I often think that really good museums, art galleries, and car shows should have a premium service that rents out little three-legged travelling stools so that patrons could prop themselves up in front of the exhibit, painting, or car and just sit there looking at the details. It would make the experience one of quality rather that quantity. And we could block up the aisles so no-one else got a look-in.
I was a good visitor to the Perth Hot Rod Show. I obeyed the rules. I did not touch any of the cars, girls, or other photographers. I stayed outside the honour barriers. I stood aside to let other people see the cars. But I did want to climb all over this one…
Let’s get the featured image out of the way to start with. The sensible decision to paint the bumpers rather than re-chrome them is one that a lot of people take these days and I applaud it. I think it can really improve the looks of some of the cars, and I am surprised that it has taken so long in the custom car world to come up with it. And the use of quad headlights is also brilliant here – the Ford of the period was, like all cars, a two light design. This worked fine when Fords were narrower, but by the time they got to this year – 1946 – the sheer width of the nose made the lights look paltry and their chrome bezel did not help either. They were not alone in this, of course – look at what a Chrysler of the time looked like…
Not bad, as such, but a little wide and lonely out there. The Toyota headlights helped fill the Ford in nicely.
But the show stopper is the wooden grill teeth. In another vehicle they would have been an affectation. In this one they are pure art.
The wooden theme has also surfaced in some of the other trim. Note the doors and the surround coaming of the back seat. I am terribly sorry not to be able to show you the dash, but the honour barrier prevented me from going round there and seeing how far the wooden theme had been taken inside.
I have no idea what sort of maintenance schedule will be necessary to preserve the New Guinea Rosewood of the body. Perhaps modern varnishes like Estapol will keep it fine – the Western Australian sunshine can take the life out of most woods in a very short period of time. Let us hope that this car continues to gleam for decades to come.
I do not pretend to understand engines. With the possible exception of the .049 Cox Thimble Drome model airplane engine – and that impressed me with its ability to bite into my fingers. But all the rest are intricate mysteries. People ask me why I include pictures of engine compartments in my reports if I don’t know what I am seeing – I do it for those who do.
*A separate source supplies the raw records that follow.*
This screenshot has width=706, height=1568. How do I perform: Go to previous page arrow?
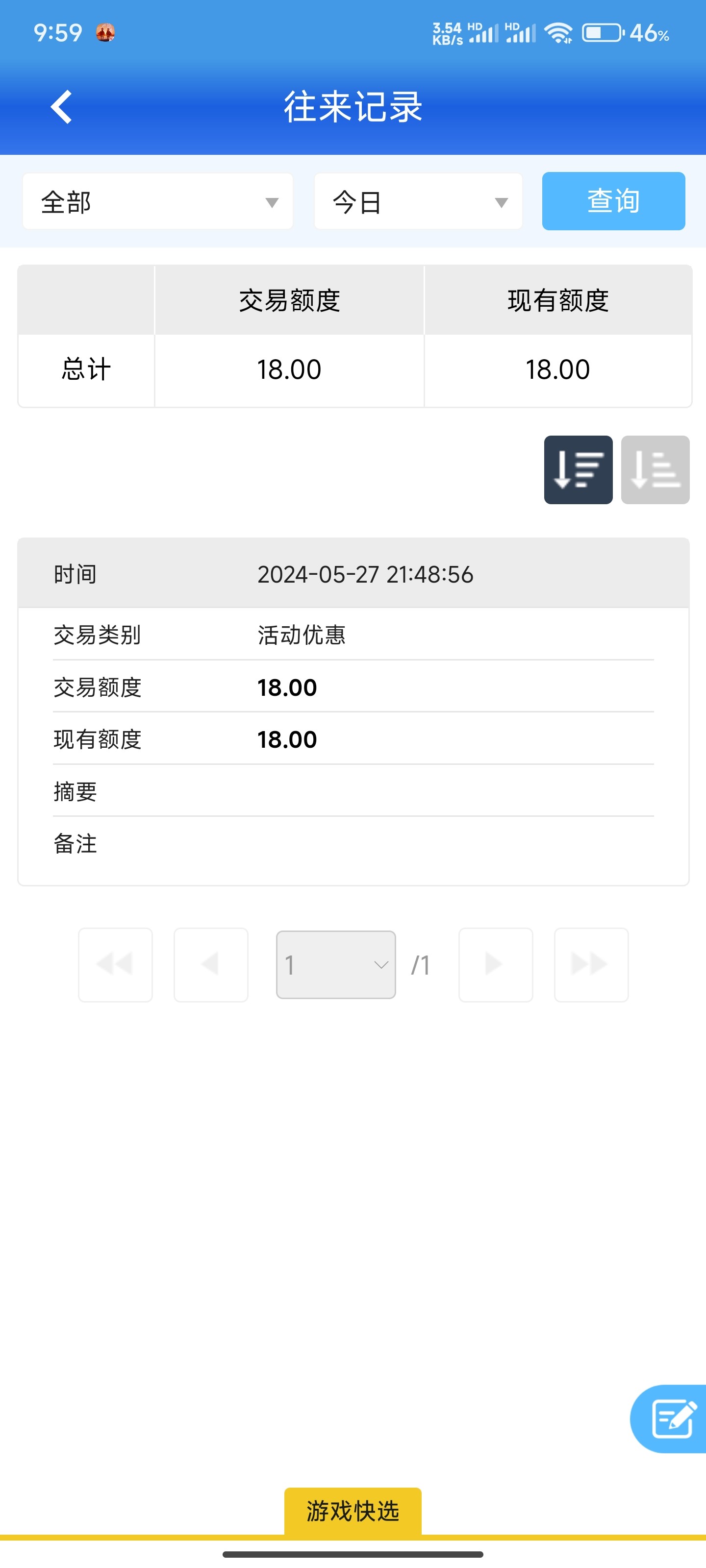coord(211,964)
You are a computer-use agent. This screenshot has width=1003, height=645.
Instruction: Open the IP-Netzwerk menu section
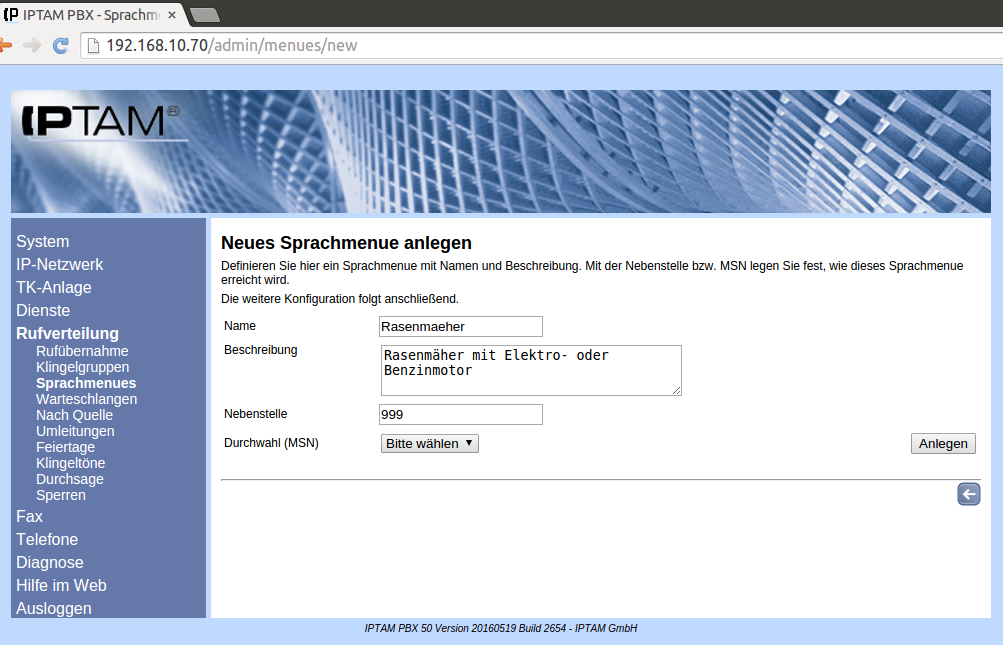click(x=60, y=264)
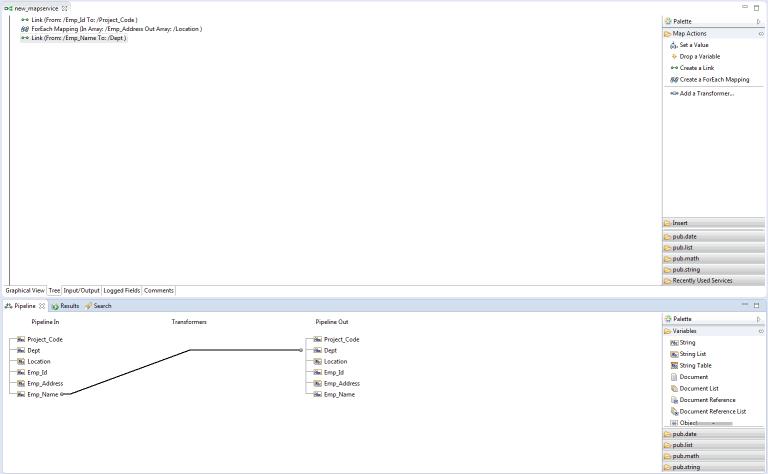Open the Recently Used Services drawer
The height and width of the screenshot is (474, 768).
(x=702, y=281)
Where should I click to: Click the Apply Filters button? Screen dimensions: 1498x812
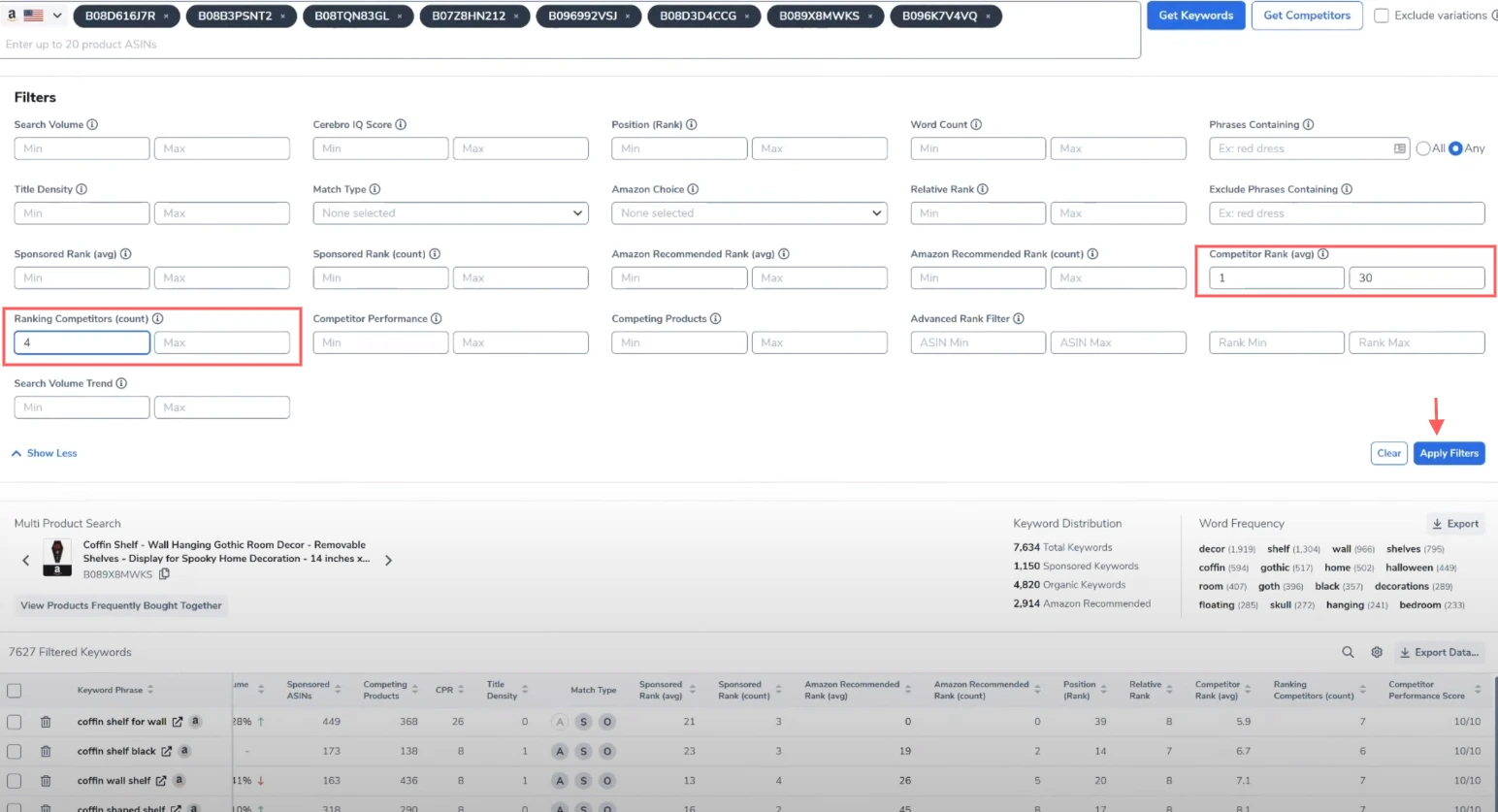coord(1449,453)
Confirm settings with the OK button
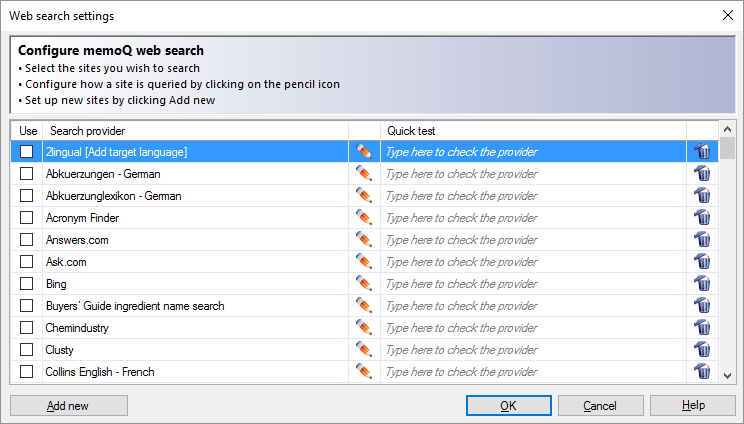This screenshot has height=424, width=744. coord(508,406)

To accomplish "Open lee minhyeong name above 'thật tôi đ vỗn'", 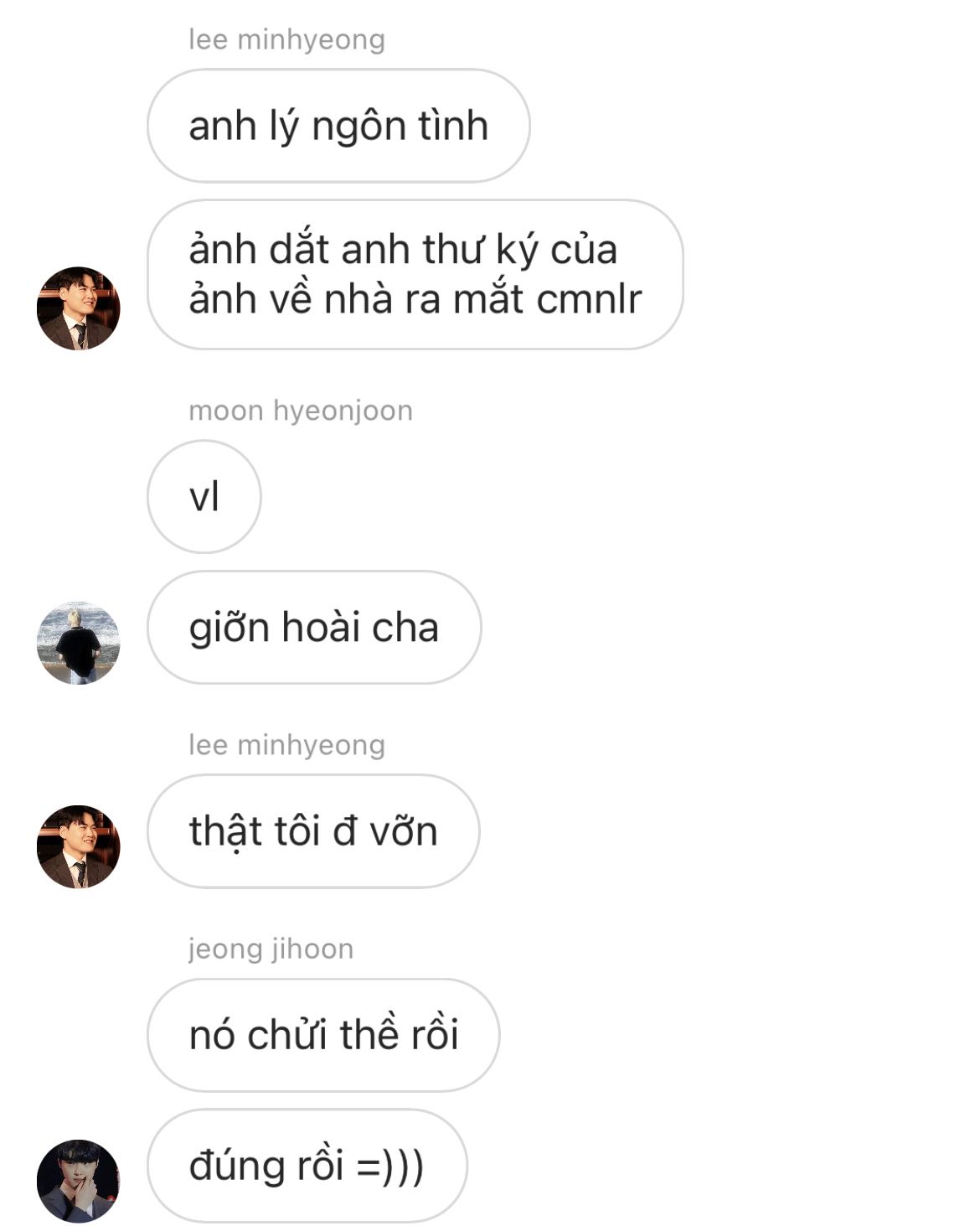I will 286,745.

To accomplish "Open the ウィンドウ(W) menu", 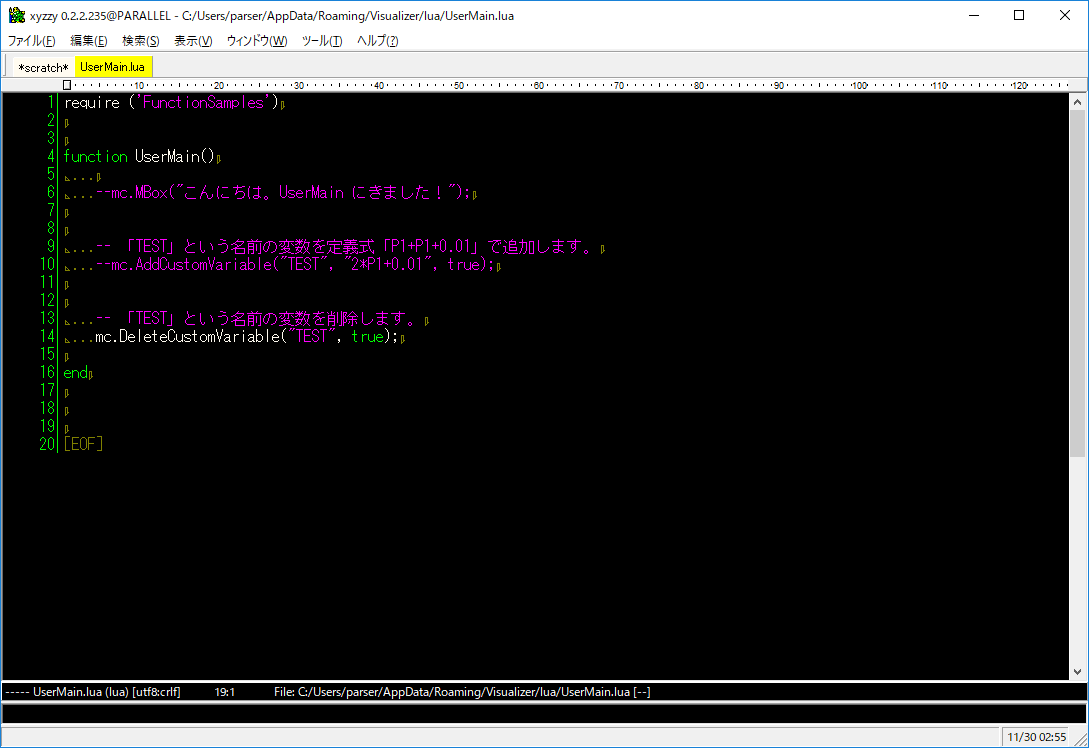I will point(257,41).
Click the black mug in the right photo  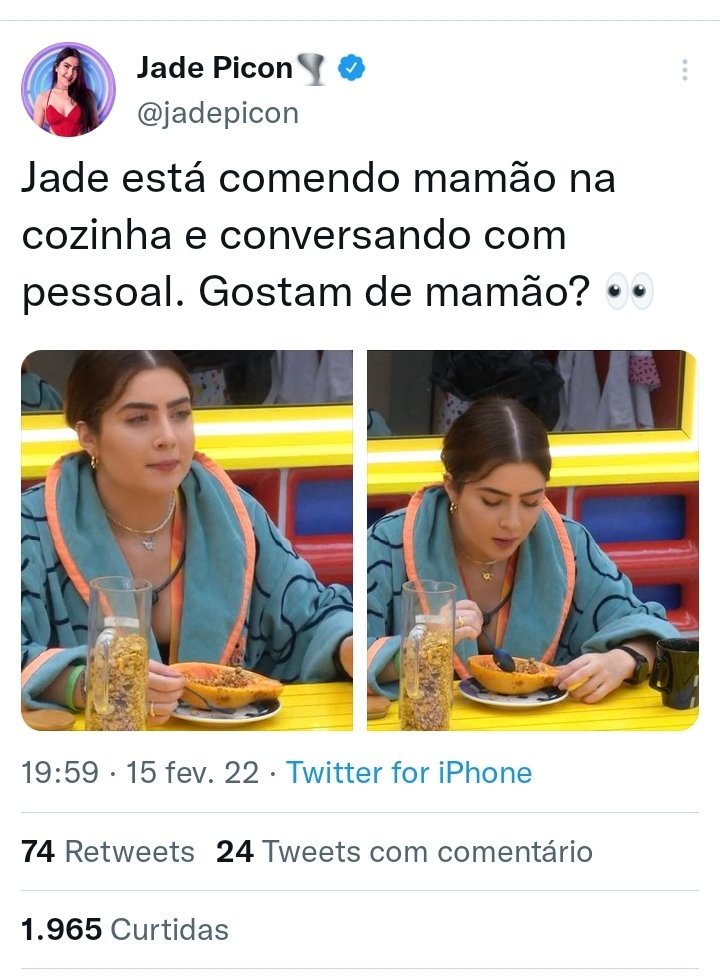click(675, 673)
Other people are more knowledgeable – This 350 Chevrolet seems to have been neatly fitted into a place that once held a considerably smaller Ford flathead engine and presumably moves the car along at quite a bit faster pace. I salute the skill that does this. My complements to the chef who also decided to do it without cutting horrid holes in the bonnet and poking industrial machinery through them. Perhaps the owners of this wonderful custom car have passed the stage of wanting to have things look like an Ed Roth cartoon.
How much shoe-horning was required? Well the show sign said they sectioned the bonnet and reshaped the fenders so there must have been some squeaky moments. I have a 1:18th scale die-cast model of a 1948 Ford Woody so I will go look at it to see if I can see where the cutting took place. I can’t see a bad line anywhere here.
Likewise, I am going to have to consult a 1:18 model of the Ford convertible of the time to see if I can pick out how the shape of the boot lid was done. I can’t say whether the body is a readaptation of the original or a new construction but if the car comes back onto the Perth display scene and we can get closer to it past the honour barrier, I will examine it closely.
Note the wheels. perfectly chosen combination of modern spoke design relieved and highlighted by the repeat of body colour and the period-correct effect of wide whitewalls and substantial tyres. Some stylists might have been tempted to put in thin rims and strip rubber tyres, but I am glad to see they did not do this here. The Ford tragics in the crowd might have looked askance at the Chevy bow ties in the hubcaps, but then it has a Chevrolet engine after all. And all the bow ties were lined up for smooth appearance.